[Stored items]
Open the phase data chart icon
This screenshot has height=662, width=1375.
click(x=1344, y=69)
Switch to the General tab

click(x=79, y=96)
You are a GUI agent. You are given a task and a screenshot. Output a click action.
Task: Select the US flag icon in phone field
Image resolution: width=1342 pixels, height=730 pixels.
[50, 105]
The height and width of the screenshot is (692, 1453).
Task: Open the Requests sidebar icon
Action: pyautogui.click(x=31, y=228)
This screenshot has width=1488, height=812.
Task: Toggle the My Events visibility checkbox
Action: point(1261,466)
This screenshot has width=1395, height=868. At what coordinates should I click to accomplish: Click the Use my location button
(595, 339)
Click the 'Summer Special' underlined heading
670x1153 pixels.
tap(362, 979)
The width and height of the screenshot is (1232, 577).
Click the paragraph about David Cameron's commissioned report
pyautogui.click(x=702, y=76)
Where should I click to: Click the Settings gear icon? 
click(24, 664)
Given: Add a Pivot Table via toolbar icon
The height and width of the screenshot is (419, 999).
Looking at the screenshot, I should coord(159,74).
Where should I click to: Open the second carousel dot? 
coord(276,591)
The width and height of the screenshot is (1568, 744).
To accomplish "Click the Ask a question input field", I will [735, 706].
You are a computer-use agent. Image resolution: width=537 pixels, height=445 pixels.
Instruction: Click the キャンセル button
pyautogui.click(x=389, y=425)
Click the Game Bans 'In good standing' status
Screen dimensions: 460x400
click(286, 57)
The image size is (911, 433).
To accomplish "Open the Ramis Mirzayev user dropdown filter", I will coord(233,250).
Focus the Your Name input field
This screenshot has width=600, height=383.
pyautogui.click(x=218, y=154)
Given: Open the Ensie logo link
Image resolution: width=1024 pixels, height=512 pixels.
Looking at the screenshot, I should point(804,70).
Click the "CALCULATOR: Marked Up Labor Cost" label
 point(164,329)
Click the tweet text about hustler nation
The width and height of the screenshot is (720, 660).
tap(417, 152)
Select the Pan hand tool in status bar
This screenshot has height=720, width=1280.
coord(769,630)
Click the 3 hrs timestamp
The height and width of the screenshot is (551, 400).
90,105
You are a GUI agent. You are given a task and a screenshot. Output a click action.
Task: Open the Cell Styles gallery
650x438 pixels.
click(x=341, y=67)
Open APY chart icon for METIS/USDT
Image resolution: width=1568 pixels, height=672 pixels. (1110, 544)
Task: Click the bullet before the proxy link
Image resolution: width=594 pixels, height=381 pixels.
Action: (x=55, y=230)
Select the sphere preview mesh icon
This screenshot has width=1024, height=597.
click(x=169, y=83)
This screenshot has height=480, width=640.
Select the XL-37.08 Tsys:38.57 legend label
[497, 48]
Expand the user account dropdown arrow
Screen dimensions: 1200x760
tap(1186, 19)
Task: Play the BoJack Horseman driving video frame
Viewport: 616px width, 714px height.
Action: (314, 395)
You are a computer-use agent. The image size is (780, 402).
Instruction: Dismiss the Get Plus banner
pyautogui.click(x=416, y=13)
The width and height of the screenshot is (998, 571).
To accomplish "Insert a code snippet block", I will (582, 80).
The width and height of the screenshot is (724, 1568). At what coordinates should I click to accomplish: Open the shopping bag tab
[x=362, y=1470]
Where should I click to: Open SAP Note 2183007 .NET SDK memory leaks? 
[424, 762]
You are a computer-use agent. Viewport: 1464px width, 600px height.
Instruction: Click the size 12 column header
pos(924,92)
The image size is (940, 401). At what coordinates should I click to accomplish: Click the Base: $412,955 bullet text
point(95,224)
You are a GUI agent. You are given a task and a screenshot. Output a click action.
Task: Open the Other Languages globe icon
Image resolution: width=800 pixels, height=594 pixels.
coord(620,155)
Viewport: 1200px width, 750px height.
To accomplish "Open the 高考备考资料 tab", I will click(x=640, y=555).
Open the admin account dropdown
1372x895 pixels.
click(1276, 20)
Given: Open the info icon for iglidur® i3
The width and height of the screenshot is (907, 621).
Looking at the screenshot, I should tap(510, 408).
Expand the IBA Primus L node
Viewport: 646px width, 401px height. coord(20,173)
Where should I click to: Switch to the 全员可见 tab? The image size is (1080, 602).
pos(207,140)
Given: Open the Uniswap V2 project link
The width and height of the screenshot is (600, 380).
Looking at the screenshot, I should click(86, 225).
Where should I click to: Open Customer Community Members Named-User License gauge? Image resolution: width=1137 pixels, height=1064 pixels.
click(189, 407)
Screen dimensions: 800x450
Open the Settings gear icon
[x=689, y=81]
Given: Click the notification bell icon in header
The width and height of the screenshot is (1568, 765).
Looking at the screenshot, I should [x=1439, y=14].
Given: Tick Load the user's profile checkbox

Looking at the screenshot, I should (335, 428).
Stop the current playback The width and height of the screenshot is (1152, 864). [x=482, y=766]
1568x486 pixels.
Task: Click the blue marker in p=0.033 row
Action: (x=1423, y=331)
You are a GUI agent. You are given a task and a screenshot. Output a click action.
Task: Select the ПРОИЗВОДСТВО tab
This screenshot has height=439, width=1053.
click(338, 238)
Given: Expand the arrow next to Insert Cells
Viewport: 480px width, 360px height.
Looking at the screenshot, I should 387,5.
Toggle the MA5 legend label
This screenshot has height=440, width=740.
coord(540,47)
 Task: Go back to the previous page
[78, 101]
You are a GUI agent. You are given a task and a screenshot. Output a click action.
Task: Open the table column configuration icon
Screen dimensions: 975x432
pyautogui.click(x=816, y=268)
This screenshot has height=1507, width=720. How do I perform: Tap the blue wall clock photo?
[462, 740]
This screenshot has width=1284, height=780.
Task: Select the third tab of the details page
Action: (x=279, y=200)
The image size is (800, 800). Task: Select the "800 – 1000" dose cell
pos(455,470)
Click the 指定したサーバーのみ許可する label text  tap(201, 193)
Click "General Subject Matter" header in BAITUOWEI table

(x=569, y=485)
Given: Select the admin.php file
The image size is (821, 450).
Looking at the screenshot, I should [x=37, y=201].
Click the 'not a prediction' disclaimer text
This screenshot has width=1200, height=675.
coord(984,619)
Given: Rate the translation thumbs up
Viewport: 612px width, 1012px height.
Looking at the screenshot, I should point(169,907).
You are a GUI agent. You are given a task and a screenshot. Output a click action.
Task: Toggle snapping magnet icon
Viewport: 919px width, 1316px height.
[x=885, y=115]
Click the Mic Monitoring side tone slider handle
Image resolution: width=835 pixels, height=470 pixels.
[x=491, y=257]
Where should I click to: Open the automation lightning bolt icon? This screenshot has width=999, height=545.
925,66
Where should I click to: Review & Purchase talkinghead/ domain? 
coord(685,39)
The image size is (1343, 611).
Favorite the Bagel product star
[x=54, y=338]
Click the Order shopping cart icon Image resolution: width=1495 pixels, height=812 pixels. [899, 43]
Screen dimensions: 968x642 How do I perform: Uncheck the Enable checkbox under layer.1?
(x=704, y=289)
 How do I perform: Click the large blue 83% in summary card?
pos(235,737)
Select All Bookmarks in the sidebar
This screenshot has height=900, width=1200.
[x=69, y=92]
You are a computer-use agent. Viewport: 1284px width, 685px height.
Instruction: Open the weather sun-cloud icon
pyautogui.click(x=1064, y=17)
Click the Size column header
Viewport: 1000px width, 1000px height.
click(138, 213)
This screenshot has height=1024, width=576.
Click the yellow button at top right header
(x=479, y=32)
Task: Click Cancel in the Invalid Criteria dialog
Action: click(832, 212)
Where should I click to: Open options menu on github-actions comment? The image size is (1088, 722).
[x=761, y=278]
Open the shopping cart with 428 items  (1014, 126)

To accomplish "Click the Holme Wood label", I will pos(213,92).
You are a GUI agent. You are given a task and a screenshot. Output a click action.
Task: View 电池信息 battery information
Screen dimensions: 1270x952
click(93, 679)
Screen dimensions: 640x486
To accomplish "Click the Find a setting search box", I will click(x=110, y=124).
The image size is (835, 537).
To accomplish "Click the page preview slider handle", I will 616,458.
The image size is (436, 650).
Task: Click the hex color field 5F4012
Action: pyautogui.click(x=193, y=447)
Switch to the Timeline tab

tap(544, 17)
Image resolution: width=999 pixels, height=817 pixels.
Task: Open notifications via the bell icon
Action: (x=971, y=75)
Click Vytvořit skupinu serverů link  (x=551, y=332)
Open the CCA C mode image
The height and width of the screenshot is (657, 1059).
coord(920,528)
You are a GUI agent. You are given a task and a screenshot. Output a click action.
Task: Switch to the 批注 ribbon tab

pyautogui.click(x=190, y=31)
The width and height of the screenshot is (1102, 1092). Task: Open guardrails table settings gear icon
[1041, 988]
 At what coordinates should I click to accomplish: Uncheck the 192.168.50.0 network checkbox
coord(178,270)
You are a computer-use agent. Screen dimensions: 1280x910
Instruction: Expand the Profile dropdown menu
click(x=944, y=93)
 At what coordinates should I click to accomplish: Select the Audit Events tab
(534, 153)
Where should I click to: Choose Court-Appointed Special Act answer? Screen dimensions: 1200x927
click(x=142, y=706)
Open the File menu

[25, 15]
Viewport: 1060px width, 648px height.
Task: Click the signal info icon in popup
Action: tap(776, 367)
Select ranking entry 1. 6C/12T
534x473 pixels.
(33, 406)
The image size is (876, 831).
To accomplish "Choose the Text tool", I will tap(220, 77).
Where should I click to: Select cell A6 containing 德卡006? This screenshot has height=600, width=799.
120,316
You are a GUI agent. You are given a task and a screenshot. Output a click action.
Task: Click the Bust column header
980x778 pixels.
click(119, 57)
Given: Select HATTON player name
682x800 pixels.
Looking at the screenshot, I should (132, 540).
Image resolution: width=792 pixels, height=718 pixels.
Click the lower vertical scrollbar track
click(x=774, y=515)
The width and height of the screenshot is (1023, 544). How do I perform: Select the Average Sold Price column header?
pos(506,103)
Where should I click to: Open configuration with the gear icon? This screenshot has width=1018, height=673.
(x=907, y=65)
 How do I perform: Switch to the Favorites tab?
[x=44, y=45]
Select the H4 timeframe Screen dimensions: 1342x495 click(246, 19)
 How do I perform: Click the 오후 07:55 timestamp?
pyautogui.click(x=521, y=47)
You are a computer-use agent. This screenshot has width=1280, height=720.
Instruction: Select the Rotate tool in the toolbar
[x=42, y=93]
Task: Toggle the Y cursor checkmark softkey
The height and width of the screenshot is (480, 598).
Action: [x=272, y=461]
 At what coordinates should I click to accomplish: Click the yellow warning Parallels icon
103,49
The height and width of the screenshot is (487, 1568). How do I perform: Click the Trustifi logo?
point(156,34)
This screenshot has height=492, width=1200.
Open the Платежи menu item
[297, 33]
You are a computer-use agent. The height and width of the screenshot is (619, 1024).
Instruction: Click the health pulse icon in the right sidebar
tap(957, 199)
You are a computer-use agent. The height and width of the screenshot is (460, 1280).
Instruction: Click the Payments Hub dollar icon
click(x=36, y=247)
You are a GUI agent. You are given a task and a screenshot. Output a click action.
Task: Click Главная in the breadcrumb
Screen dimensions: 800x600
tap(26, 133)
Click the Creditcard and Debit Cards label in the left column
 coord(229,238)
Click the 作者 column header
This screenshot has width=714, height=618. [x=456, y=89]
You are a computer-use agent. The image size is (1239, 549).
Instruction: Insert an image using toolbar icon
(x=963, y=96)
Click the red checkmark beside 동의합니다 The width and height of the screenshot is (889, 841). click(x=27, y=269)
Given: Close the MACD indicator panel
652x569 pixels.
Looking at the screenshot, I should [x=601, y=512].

▸ Work required
Counting only lines of the data above that hold "computer", report the total and nothing else.

▸ Response
9